A Federação Russa está a corresponder ao que parece com a subtil utilização dum Grupo Wagner de circunspecta intervenção no continente africano, de forma a não expor por completo o poder em Moscovo e em Pequim, “ementa” que a diplomacia tece, inaugurada em África de há muito desde os mercenários de Tschombe e de Mobutu no Congo!

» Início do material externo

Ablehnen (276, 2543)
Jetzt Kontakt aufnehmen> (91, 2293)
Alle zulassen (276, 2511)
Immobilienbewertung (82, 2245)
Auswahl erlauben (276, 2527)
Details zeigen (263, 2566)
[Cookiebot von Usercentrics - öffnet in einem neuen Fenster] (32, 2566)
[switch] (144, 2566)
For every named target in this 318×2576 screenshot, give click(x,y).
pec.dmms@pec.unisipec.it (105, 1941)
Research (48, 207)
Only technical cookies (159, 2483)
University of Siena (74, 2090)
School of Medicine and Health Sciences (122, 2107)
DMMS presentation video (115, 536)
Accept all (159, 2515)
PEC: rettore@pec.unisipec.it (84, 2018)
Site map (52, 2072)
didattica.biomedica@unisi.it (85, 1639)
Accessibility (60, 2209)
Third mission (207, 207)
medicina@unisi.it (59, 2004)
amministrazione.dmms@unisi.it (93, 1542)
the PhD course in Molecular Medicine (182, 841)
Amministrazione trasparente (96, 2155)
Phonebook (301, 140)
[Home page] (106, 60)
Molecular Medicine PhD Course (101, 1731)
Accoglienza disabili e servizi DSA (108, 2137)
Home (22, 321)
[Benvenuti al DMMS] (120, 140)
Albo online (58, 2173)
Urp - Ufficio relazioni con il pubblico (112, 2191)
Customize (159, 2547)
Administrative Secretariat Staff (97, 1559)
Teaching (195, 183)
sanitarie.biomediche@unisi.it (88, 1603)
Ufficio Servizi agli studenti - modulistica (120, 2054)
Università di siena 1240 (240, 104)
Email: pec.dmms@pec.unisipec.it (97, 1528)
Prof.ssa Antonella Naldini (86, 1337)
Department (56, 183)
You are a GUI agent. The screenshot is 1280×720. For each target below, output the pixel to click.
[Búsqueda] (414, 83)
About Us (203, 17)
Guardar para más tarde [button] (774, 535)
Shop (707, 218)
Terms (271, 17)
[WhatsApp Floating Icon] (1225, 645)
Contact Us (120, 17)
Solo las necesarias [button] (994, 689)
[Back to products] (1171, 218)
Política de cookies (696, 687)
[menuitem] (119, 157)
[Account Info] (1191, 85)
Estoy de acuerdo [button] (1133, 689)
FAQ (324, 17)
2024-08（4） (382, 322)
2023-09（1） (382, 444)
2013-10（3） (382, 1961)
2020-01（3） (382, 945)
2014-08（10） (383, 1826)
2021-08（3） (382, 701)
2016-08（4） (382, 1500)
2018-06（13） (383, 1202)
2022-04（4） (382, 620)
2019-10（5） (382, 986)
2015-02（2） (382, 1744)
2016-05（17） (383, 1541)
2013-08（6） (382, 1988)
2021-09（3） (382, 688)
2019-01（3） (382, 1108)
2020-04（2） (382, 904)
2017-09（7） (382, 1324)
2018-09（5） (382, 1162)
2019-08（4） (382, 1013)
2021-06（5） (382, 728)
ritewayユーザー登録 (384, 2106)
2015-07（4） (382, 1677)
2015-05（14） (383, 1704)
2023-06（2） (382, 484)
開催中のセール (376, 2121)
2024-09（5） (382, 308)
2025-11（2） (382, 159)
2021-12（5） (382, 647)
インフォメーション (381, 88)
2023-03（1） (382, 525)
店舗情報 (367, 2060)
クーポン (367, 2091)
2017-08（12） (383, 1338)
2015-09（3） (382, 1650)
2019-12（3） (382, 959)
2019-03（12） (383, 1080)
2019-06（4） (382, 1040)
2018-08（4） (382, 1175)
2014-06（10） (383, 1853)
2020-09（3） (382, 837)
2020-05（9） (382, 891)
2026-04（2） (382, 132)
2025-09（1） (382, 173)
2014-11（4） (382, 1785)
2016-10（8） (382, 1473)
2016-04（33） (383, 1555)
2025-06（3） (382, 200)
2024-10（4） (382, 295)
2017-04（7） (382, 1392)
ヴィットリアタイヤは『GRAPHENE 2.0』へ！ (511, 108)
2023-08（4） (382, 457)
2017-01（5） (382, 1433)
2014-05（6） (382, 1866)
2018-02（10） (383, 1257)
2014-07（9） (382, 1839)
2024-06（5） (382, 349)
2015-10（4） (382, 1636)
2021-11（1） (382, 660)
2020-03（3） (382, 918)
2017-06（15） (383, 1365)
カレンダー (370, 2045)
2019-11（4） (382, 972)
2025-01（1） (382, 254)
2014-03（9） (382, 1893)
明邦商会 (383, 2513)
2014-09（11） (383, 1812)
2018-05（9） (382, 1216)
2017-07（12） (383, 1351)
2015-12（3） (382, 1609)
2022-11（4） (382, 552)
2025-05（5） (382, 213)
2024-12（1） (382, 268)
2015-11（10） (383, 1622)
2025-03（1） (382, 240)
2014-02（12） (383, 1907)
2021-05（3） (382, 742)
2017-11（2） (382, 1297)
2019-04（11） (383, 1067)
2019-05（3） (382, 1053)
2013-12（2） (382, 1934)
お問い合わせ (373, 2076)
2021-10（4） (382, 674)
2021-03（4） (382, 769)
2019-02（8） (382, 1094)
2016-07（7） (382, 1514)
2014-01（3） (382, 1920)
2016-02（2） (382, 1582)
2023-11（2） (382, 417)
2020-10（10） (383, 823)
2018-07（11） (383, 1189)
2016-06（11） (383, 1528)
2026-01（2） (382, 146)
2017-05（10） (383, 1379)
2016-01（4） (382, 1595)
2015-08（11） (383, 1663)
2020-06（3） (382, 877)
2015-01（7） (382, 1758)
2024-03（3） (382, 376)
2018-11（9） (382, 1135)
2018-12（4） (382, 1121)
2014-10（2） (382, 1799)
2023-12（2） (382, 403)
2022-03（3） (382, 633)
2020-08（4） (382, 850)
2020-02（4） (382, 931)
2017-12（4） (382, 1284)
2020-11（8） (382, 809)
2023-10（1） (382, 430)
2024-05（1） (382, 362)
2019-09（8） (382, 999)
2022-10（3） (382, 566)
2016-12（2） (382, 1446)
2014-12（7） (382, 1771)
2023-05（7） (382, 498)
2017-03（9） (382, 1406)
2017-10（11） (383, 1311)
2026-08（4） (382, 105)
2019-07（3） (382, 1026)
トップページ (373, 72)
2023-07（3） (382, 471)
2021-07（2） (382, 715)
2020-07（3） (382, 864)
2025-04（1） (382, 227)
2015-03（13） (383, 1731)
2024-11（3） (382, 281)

Enquanto a vassalagem, quase em uníssono, fecha as fronteiras do Mali isolando esse país interior num momento em que as tropas da Operação Barkane têm de abandoná-lo, a exposição da fonte de sangue que é a FrançAfrique inspira por seu turno outras mais convulsões, como está a acontecer na pátria de Thomas Sankara, o Burkina Fasso, ainda que com contornos por definir!

A norte da linha do Equador vão-se sucedendo inexoravelmente golpes militares, por que a tentativa de ruptura contra o neocolonialismo começa a ser inevitável!

Uma certeza: todos os nós de carácter capitalista neoliberal que em África condenarem o golpe de ruptura contra o neocolonialismo no Mali, são intrinsecamente parte do problema e jamais da solução!